> _Exercise inputs_

=== Section Start ===

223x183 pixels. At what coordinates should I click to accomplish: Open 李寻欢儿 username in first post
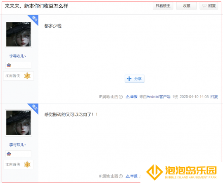[x=18, y=56]
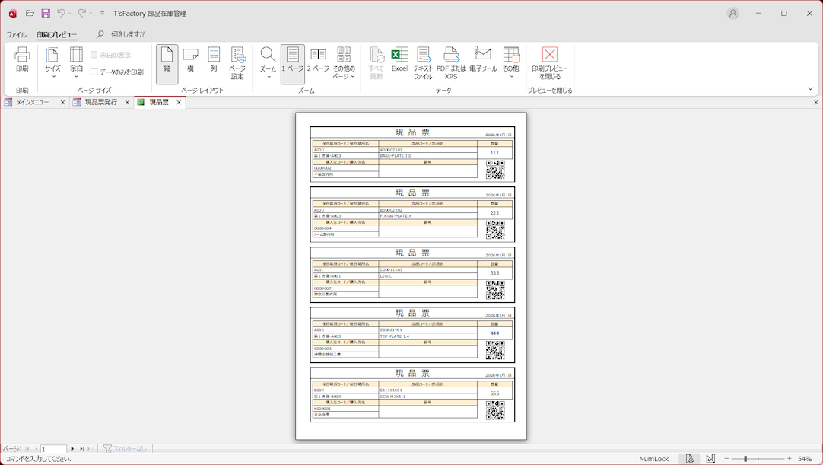Image resolution: width=823 pixels, height=465 pixels.
Task: Open the サイズ paper size dropdown
Action: point(52,62)
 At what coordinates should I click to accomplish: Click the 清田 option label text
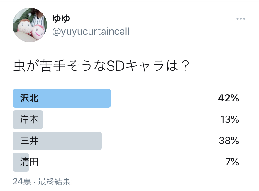point(29,162)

=== Section End ===

> _Task statement_
Without any of the pictures, set the entries down again exactly as written.

> _Response_
223x183 pixels. At what coordinates should I click to accomplish: Open 李寻欢儿 username in first post
[x=18, y=56]
Image resolution: width=823 pixels, height=465 pixels.
Task: Open the サイズ paper size dropdown
Action: point(52,62)
 At what coordinates should I click to accomplish: Click the 清田 option label text
point(29,162)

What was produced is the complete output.